Dekalog VIII / Thou Shalt Not Bear False Witness - A dignified woman, now a professor of ethics, remembers that during the war she refused help to a young Jewish girl because this would have forced her to lie. She sought justification for her refusal in principles she applied strictly and interpreted very impersonally. This decision now casts a shadow on her entire life.
Dekalog IX / Thou Shalt Not Covet Thy Neighbor's Wife - The story of a married couple deprived of a satisfying sex life by the husband's illness. The truly destructive force in this relationship, however, proves to be jealousy.
Dekalog X / Thou Shalt Not Covet Thy Neighbor's Goods - Two brothers inherit a valuable stamp collection from their father. They develop a passion for it when they learn its value. They subsequently embark on a quest aimed at adding the one stamp that would make the collection complete. Willing to do anything to acquire it, one of them sacrifices a kidney to finally obtain the stamp. When the entire collection is subsequently stolen, the absurdity of their situation and behavior is revealed to them.

Study questions
[1] In the Dekalog summaries, what does one of the brothers give up to get the stamp?
[2] Please repeat the part of the Dekalog summaries starting with "Dekalog IX /" and going on through "to be jealousy.".
The material after this point is separate from the Dekalog summaries.

Data supplied

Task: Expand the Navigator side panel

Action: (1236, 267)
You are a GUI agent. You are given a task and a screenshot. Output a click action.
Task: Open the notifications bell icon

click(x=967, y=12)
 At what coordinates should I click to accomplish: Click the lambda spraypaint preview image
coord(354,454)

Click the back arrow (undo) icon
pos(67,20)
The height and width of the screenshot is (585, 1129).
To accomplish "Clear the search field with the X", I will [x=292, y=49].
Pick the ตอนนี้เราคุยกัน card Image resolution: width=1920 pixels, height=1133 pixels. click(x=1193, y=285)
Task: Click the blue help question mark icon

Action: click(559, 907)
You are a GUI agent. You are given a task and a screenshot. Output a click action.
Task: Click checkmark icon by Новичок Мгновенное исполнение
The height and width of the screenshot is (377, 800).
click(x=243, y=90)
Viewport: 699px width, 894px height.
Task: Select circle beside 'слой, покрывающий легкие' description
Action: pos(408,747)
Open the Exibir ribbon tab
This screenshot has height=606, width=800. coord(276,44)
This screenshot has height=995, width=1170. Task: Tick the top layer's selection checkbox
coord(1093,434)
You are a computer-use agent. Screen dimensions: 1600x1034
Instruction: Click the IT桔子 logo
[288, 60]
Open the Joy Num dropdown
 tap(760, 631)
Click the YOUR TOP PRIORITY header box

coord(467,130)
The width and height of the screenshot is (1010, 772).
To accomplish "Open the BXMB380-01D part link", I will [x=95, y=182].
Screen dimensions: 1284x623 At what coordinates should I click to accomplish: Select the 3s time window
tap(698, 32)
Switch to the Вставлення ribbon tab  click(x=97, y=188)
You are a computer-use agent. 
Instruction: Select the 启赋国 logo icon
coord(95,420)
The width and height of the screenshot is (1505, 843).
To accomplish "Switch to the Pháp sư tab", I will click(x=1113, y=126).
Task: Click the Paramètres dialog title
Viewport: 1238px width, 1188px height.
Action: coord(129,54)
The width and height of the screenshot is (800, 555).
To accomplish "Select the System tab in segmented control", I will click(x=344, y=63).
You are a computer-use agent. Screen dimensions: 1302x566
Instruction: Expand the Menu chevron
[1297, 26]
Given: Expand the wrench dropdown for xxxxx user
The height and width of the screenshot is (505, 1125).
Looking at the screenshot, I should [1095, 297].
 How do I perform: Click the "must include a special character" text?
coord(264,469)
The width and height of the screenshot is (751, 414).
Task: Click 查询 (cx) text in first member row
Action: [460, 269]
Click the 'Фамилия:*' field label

Answers to the problems
[1] One of the brothers sacrifices a kidney.

[2]
Dekalog IX / Thou Shalt Not Covet Thy Neighbor's Wife - The story of a married couple deprived of a satisfying sex life by the husband's illness. The truly destructive force in this relationship, however, proves to be jealousy.